Fungal Contamination

Mushroom-producing fungi are not the only fungi that enjoy the damp, nutrient-dense conditions inside a mushroom substrate.

Mold also thrives in these conditions, and like mushrooms, molds have microscopic airborne spores that float about in the environment around us.

Fungal contaminants can be inside substrates or on your equipment, and airborne fungal spores often contaminate substrates during inoculation.

Inoculating your substrate in a still air or glove box or in front of a laminar flow hood can help prevent any airborne contaminants from getting into your substrate.

Pest or Parasitic Contamination

Insects and other parasitic organisms that feed on mushroom mycelium and fruiting bodies are problematic for many mushroom growers. 

Many tiny, almost microscopic pests thrive in the straw and compost substrates used for mushroom growing and feed on the mycelium, causing damage and abnormal growth.
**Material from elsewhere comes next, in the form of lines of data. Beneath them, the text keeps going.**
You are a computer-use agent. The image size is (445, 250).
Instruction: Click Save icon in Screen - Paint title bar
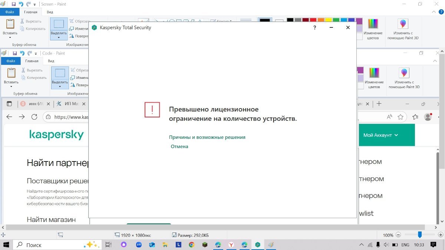14,4
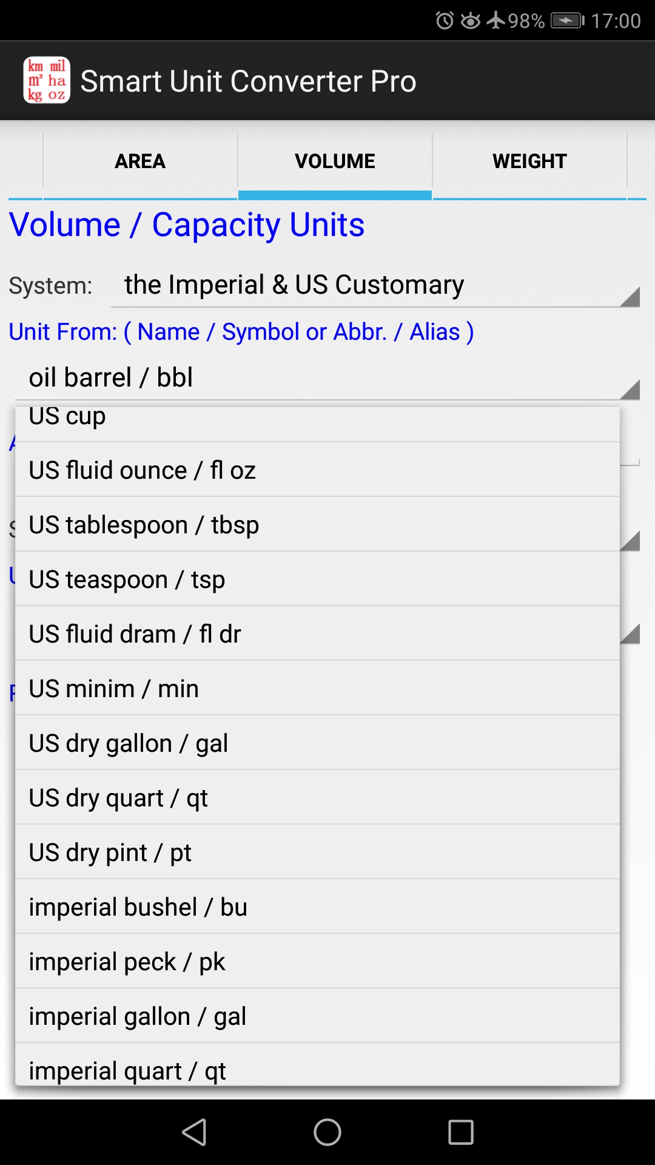Choose US tablespoon from the unit list
This screenshot has width=655, height=1165.
point(315,524)
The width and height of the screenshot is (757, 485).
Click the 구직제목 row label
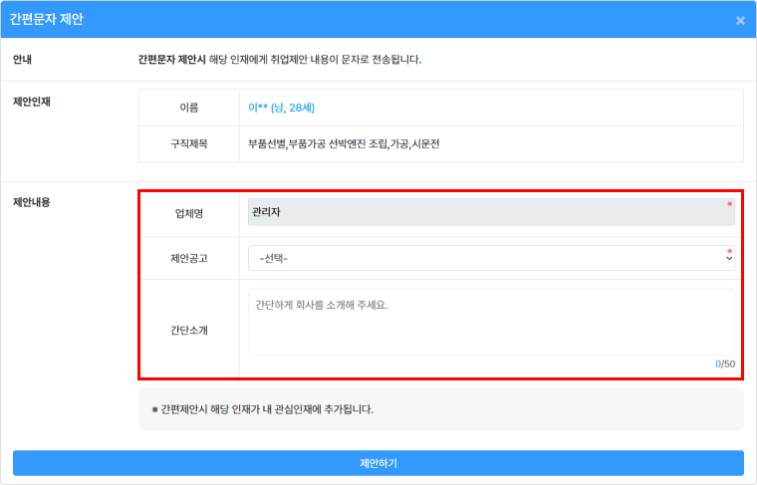pyautogui.click(x=189, y=143)
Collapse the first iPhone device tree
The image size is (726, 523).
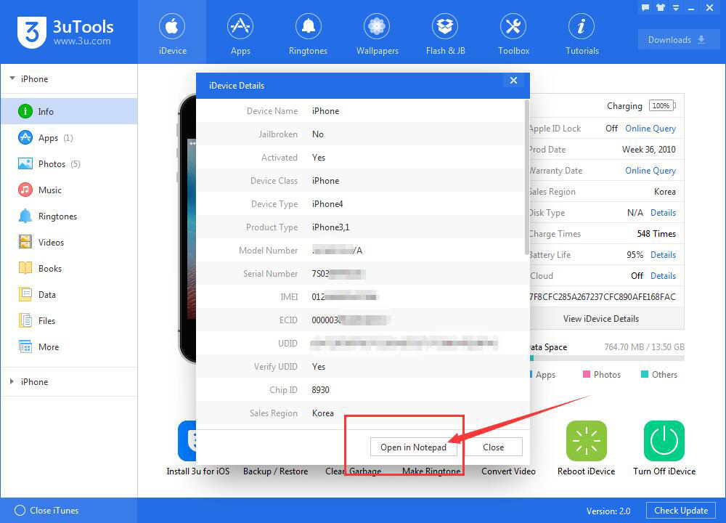[x=12, y=78]
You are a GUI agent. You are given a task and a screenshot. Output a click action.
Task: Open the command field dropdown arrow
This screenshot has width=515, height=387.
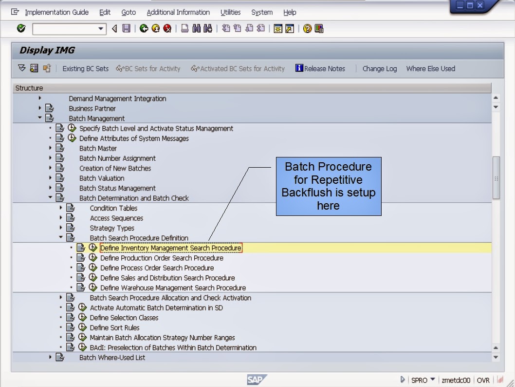(x=102, y=29)
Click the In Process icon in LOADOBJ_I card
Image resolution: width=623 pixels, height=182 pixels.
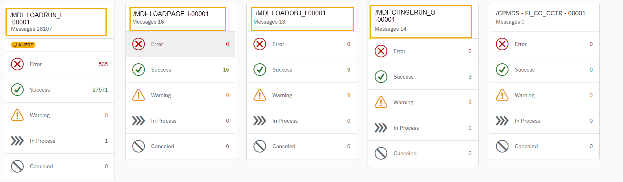(260, 121)
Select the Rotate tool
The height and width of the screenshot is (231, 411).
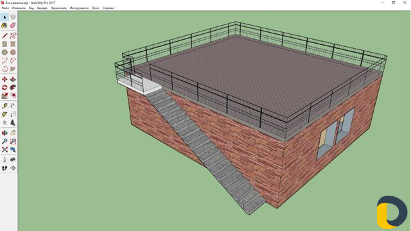pyautogui.click(x=4, y=87)
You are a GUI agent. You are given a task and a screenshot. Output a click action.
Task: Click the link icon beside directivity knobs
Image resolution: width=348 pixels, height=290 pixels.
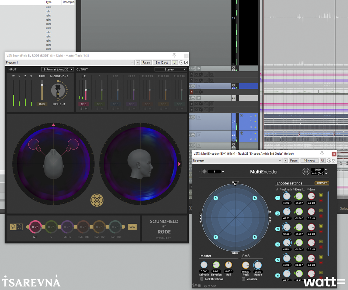tap(132, 227)
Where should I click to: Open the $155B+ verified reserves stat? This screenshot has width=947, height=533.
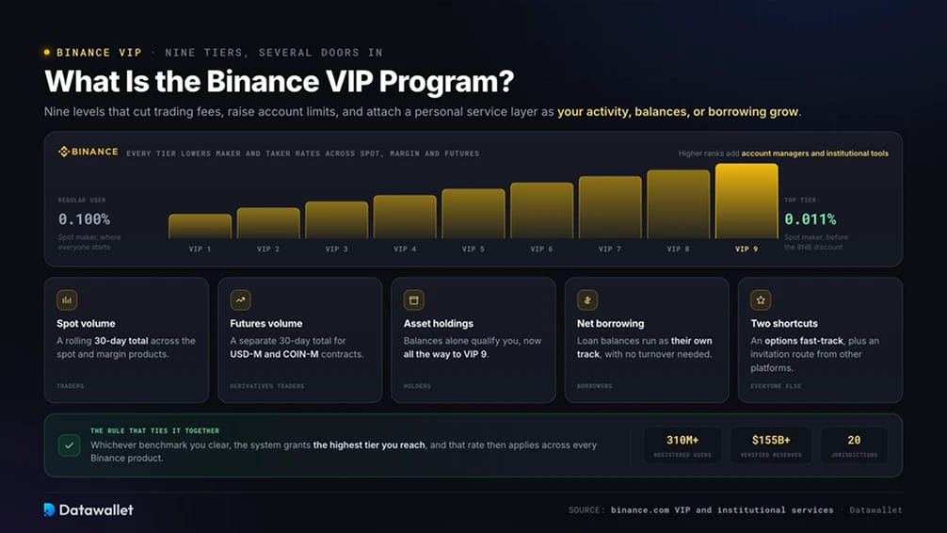pyautogui.click(x=771, y=445)
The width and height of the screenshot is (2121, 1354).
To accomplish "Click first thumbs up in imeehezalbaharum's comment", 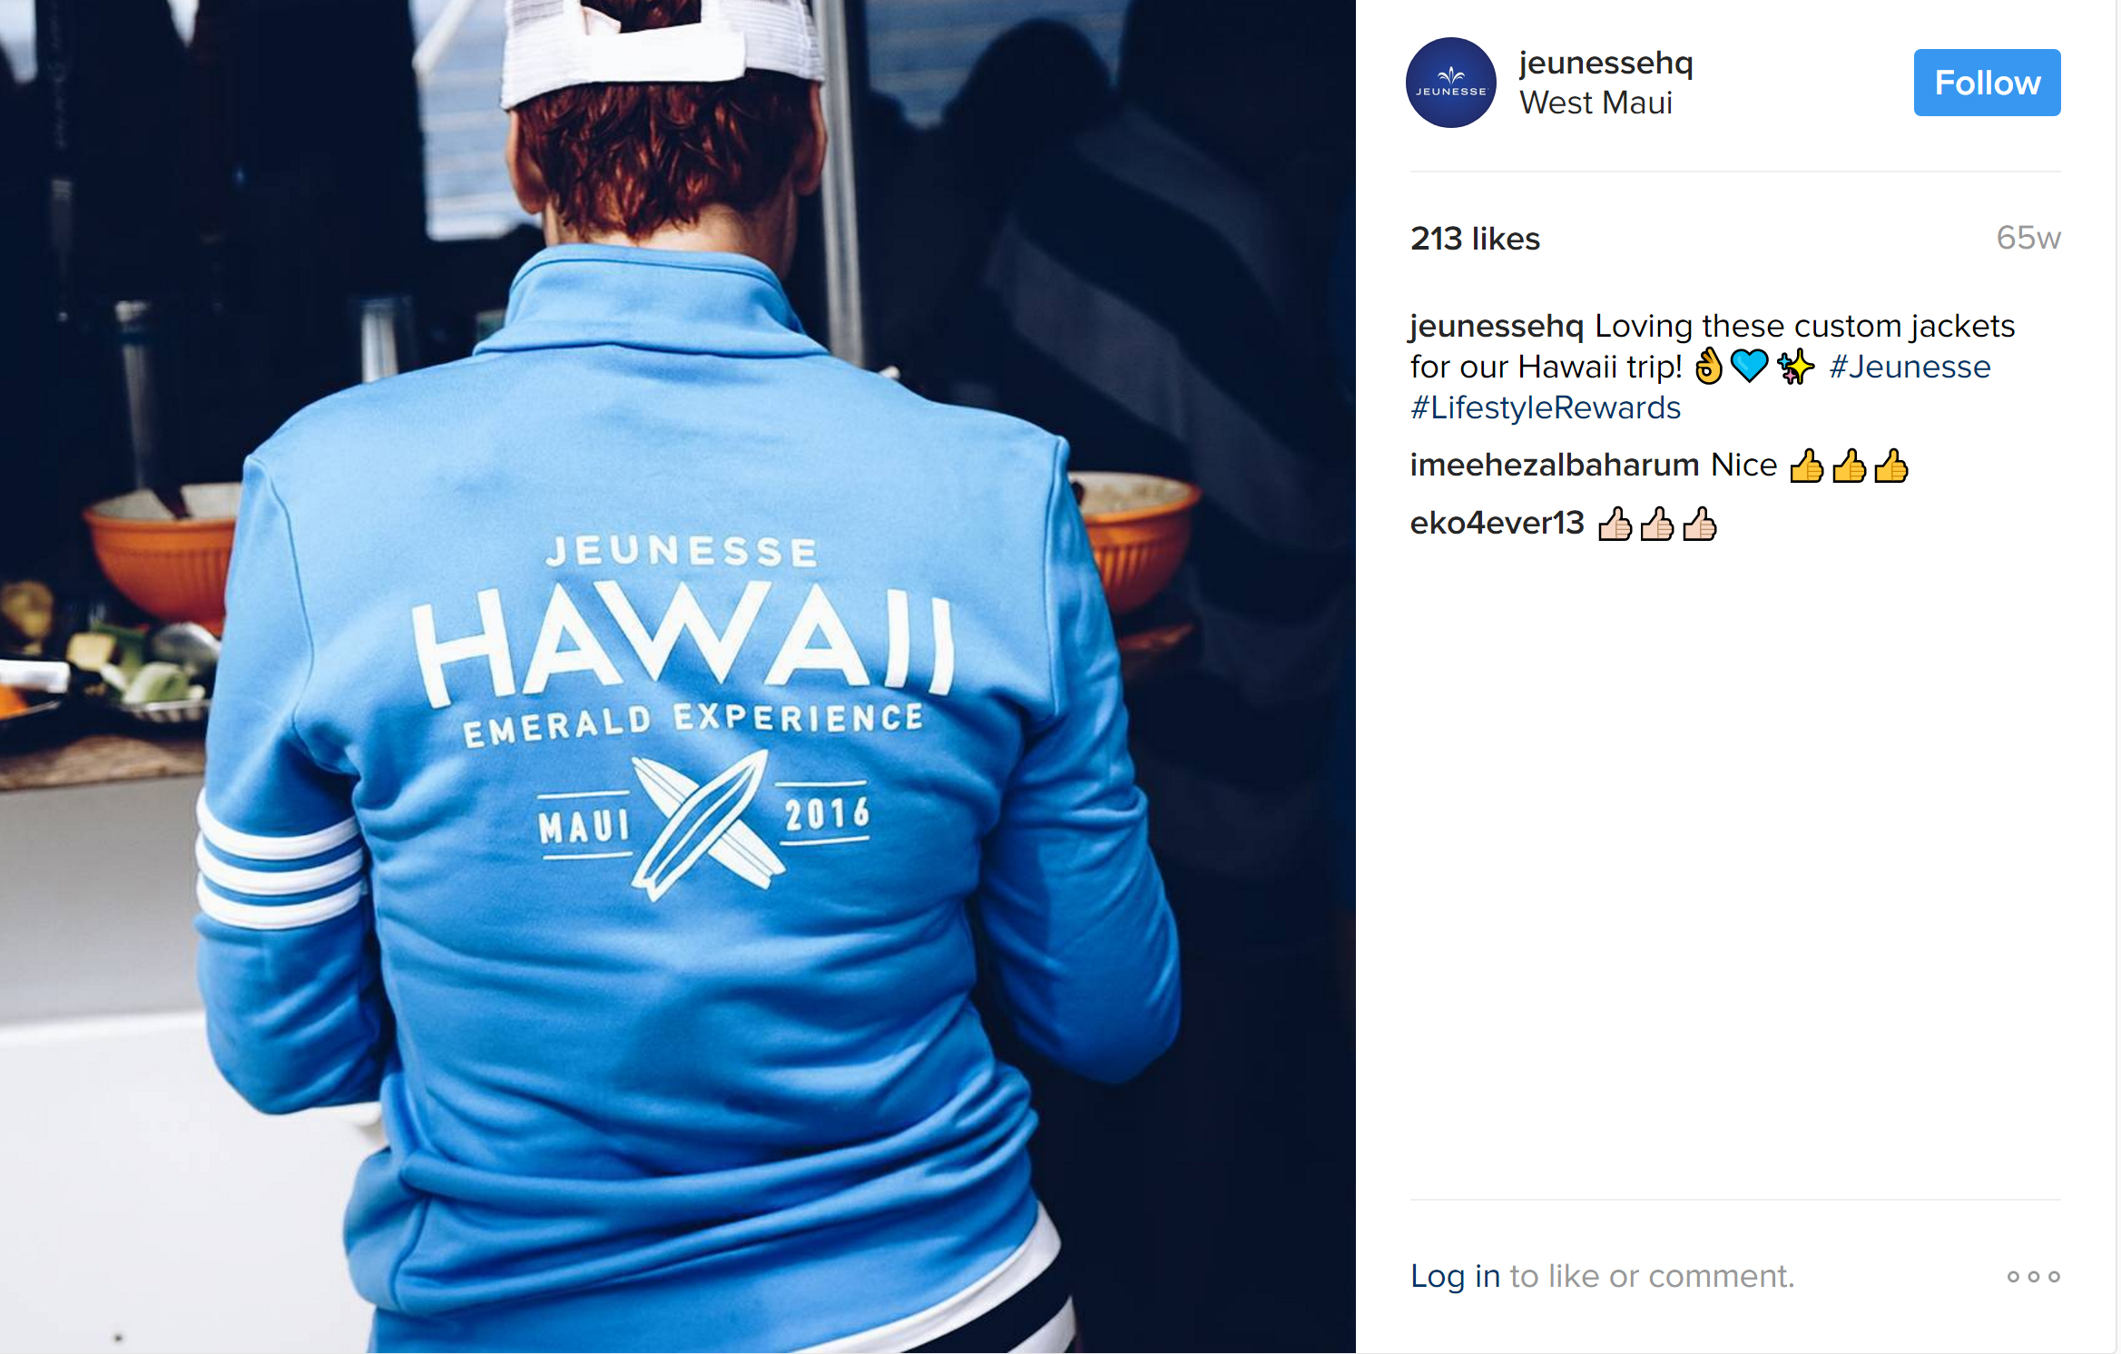I will (1806, 466).
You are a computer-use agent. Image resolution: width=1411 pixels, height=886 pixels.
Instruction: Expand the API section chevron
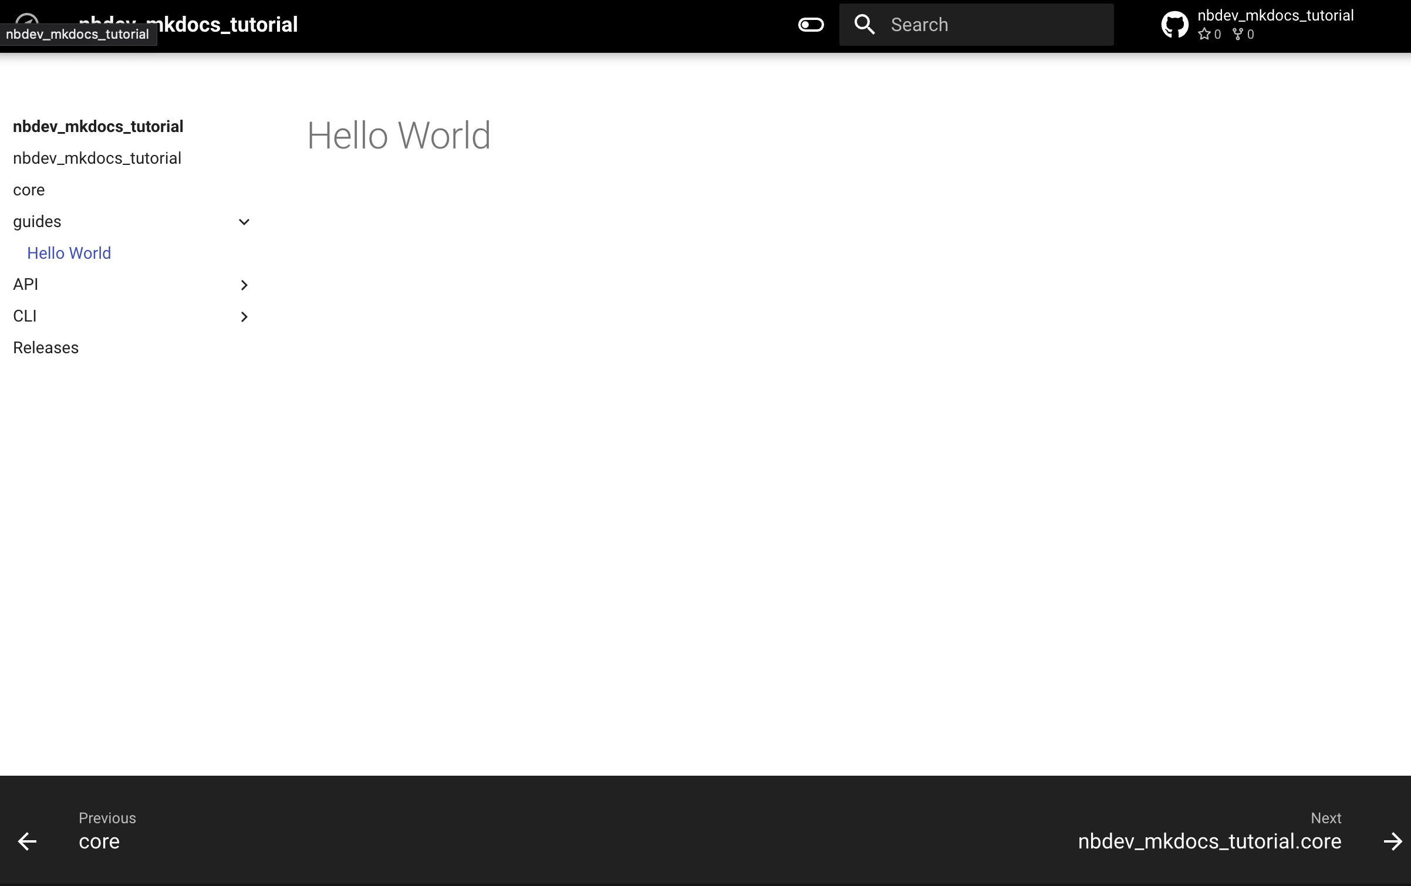coord(244,285)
Other, more visible, insects feed on the mushrooms themselves. 

Maintaining proper sanitation, using quality spawn and substrate materials, and implementing pest management strategies helps prevent this type of contamination.

Viral Contamination

Like humans, fungi can also be infected by viruses, causing abnormal mushroom growth and reduced yields.

The viruses that infect fungi are called mycoviruses and they use fungal hyphae and mycelium to survive and spread.

To help prevent viral contamination, always buy high-quality, virus-free mushroom spawn from a reputable supplier.

Good hygiene and keeping your workspace, tools and equipment clean will also reduce the chances of introducing viruses.

11 Common Mushroom Contaminants

Below is a list of some of the most common mushroom contaminants encountered by cultivators.

Fungal Contaminants

Molds are fungal contaminants and probably the most common mushroom contaminants of all. They’re extremely dangerous in a mushroom-growing space as they reproduce and spread quickly.

Numerous fungal contaminants could impact your mushroom-growing endeavors, but we’re going to focus on six of the most common, including:

1. Aspergillus spp.

Aspergillus is a family of mold commonly found in indoor air, dust, soil, and wood that smells musty or like wet dirt. 

It produces microscopic spores that can travel significant distances and is a common contaminant of mushroom substrates.

Aspergillus mycelium is usually light gray with linear threadlike growth similar to mushroom mycelium, making it difficult to spot before it produces spore-bearing structures or sporophores.

There are several types of Aspergillus mold, and their sporophores vary in shape and color, with gray, yellow, green, blue and black being the most common.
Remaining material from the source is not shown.